I have spent much of my life alone. Mostly by choice. This might suggest that I am a reclusive solitary. I don’t believe so. My world is very often a peopled one. I am, nonetheless, quite content to spend long periods on my own.
Of late, I have been questioning that blurry distinction between aloneness and loneliness. I will be relocating later this year to another city, another continent. London has suited my need to be alone, and I have rarely felt lonely here. But then, being alone, or not, was usually a choice rather than an imposition. My daughter, and only child, is about to leave home. I have lived with her for 19 years, and although our lives are lived increasingly in parallel, her vague presence has no doubt protected me from many potential moments of loneliness.
Heading off to another place and another way of living, aloneness, and perhaps loneliness, may be forced upon me unless I make heroic efforts to ensure otherwise. The evidence suggests, strongly, that the more socially active we are, particularly as we age, the less likely we are to become depressed, and the more likely we are to delay the onset of cognitive impairment, and even possibly dementia.
I have been reading Olivia Laing’s The Lonely City. The tagline for the title is Adventures in the art of being alone, thus suggesting a conflation of both terms, ‘lonely’ and ‘alone’, and an implication that they might be synonymous. I wonder whether I have tried too hard to see them as separate and distinct entities – aloneness being ok, even noble, while loneliness suggests an element of the loser. My own adjudication.
I am only a third of the way through Laing’s book, an intriguing read thus far that looks to art, both the works and its creators, in an exploration of loneliness, and how inextricably linked it is to the essence of humanity .
Laing reflects that ‘You can be lonely anywhere, but there is a particular flavour to the loneliness that comes from living in a city, surrounded by millions of people.’
True. I remember after my marriage ended, being acutely aware of my aloneness when witnessing the togetherness of couples and families so omnipresent in the urban setting.
As I read Laing’s thoughts on art, Alice Neel comes to mind. Her painting Loneliness has always resonated with me, signifying an emptiness that being alone can instil, and also now suggesting an intertwining of aloneness and loneliness that I hadn’t hitherto appreciated.
I also think of poetry, particularly Carol Ann Duffy’s Practising Being Dead, which ends:
‘Nobody hears
your footsteps walking away along the gravel drive.’
I suspect that the arts – music, literature, cinema, theatre – have protected me from loneliness.

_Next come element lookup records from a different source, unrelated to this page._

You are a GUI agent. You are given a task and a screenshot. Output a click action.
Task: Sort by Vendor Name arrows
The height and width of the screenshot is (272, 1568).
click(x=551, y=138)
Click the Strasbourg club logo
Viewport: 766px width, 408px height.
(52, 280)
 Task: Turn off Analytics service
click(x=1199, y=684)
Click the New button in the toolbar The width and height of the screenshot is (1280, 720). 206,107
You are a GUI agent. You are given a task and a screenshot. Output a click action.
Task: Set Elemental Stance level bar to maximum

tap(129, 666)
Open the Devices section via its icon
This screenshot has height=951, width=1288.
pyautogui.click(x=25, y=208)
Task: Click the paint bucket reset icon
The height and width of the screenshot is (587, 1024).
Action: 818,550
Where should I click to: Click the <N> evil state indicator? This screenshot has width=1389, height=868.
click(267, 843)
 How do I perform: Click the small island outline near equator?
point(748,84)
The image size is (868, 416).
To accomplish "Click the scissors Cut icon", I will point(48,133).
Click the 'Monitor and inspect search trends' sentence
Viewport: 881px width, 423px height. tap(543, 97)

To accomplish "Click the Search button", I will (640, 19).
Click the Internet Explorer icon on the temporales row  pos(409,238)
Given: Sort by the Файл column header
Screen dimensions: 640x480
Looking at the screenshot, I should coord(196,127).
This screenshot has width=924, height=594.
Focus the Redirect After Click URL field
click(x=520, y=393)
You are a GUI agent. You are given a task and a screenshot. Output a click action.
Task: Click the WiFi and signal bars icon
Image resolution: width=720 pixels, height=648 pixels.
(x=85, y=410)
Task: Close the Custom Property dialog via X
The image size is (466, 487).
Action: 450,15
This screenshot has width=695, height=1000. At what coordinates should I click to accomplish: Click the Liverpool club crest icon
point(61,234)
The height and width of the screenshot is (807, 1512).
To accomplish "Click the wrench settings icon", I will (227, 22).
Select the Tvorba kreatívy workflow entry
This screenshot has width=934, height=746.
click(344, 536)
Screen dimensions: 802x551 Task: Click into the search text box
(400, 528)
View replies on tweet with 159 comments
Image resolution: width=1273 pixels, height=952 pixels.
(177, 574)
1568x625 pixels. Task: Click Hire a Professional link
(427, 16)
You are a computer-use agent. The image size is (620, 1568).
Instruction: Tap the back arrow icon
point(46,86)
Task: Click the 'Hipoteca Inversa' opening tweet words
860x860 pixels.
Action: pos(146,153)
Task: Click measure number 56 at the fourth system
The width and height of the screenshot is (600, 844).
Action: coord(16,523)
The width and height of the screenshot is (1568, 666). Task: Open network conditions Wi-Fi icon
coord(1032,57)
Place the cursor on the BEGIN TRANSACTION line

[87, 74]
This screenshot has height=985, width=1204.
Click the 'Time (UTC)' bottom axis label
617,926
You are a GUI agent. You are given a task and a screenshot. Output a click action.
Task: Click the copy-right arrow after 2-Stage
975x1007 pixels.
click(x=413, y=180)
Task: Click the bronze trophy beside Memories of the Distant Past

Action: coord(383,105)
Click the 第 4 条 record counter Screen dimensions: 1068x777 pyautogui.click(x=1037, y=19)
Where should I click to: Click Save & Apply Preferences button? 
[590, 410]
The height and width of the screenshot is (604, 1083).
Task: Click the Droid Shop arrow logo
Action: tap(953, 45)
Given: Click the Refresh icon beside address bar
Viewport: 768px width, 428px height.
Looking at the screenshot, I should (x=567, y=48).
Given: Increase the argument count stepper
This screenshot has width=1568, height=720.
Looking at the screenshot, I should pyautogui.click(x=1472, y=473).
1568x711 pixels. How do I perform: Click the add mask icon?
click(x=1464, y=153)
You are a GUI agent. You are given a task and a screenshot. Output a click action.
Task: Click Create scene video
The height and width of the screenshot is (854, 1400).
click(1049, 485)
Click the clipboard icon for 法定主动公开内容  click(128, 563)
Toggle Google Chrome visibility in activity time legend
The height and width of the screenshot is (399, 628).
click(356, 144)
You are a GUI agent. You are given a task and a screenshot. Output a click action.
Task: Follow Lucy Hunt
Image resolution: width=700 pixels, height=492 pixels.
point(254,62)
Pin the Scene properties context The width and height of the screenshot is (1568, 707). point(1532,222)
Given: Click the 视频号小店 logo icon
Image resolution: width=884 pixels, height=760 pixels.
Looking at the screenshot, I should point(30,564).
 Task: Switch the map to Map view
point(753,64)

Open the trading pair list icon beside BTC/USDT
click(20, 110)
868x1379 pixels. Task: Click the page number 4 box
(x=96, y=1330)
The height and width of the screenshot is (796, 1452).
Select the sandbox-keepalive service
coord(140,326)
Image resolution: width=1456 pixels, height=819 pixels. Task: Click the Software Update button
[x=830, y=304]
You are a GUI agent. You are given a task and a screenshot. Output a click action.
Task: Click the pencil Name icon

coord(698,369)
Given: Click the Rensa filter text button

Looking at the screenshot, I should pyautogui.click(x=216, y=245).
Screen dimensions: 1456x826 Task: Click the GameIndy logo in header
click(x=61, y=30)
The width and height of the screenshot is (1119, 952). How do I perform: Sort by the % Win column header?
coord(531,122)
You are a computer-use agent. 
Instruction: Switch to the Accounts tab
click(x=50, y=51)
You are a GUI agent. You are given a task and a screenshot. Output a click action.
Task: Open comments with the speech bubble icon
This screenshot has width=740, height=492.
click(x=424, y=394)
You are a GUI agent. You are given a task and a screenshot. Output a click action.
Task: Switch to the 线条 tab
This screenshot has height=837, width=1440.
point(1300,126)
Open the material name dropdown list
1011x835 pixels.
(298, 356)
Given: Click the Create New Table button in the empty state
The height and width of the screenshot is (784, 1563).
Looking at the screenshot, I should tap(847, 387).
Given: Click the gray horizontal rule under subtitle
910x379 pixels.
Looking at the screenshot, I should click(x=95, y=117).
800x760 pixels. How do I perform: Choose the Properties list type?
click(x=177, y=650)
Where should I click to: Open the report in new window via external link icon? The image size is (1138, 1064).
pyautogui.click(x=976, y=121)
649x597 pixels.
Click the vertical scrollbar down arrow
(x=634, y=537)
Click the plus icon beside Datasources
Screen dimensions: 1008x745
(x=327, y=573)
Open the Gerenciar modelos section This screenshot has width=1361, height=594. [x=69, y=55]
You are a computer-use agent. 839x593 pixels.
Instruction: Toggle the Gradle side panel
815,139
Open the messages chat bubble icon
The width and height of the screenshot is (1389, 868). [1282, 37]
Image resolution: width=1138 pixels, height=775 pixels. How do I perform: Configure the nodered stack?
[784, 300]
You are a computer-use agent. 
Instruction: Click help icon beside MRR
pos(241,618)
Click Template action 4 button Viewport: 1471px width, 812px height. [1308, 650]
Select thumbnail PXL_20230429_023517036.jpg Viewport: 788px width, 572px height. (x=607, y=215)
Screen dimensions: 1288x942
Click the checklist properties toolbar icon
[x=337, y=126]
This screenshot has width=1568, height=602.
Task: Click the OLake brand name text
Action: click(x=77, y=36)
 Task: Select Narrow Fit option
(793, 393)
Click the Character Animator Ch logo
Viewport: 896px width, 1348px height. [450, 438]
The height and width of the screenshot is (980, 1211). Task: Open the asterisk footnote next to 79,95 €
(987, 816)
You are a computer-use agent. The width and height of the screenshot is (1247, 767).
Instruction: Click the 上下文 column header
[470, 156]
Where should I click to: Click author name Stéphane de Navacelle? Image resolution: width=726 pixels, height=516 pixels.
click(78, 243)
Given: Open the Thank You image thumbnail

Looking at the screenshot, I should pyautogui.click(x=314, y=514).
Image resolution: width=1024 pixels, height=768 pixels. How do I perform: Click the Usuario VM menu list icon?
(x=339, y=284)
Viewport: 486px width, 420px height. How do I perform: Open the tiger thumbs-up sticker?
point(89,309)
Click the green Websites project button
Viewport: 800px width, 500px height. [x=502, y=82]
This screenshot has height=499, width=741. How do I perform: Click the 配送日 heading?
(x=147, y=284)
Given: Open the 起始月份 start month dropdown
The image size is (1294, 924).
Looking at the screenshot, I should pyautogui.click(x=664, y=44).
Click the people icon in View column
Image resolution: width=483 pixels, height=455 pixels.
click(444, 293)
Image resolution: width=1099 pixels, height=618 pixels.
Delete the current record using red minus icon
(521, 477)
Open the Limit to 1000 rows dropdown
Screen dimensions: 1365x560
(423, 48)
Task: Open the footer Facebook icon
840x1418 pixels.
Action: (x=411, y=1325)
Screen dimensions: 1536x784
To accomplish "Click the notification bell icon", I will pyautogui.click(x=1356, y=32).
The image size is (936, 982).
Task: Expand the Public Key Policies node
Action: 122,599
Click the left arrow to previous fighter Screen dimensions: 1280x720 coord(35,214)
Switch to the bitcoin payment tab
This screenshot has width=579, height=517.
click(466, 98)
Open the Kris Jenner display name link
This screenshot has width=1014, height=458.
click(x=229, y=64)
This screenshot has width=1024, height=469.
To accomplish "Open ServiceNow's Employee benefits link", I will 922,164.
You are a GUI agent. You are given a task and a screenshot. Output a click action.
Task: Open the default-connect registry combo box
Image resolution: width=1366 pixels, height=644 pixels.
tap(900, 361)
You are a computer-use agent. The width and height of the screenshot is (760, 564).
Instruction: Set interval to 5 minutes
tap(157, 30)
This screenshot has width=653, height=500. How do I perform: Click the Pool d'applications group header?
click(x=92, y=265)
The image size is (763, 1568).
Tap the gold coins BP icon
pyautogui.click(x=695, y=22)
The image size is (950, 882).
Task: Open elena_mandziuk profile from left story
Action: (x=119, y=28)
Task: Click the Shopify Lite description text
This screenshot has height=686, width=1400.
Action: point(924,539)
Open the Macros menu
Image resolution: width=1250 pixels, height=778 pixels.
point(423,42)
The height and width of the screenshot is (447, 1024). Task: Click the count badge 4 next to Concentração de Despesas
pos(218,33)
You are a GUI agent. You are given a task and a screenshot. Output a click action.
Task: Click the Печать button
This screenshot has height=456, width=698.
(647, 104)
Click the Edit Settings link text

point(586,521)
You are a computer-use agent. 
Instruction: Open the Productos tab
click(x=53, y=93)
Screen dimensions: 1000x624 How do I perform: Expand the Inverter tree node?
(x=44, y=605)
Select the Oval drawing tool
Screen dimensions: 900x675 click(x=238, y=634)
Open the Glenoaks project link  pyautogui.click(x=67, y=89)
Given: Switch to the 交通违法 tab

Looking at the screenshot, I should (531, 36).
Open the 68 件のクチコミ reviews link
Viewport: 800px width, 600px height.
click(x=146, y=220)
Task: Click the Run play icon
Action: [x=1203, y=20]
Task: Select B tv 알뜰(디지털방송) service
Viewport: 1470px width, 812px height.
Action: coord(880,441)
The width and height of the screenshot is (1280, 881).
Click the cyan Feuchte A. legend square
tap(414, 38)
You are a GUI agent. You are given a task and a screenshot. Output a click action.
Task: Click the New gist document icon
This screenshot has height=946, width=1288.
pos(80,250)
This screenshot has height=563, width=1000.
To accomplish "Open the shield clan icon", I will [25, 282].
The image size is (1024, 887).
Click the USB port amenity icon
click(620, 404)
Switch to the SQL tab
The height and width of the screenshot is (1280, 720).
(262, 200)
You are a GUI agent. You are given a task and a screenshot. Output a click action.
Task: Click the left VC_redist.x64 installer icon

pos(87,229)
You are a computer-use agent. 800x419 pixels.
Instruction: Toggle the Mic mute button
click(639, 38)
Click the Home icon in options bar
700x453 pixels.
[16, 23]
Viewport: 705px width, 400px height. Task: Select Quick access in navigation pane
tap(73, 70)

When I find connection within the words of others, I am in a peopled place.
I have spent many hours over the past years in my little study, which is overcrowded with books. As I begin the process of packing up, I am gradually gifting them to friends and charities.
It feels a little like losing friends somehow. These shelves have been weighed down by books that have kept me company for many years. The people, thoughts and adventures they contain have transported me to alternate realities, and alongside keeping me company, that have also allowed me to imagine, to dream, and to be hopeful.
Even hopeful enough to consider writing my own book.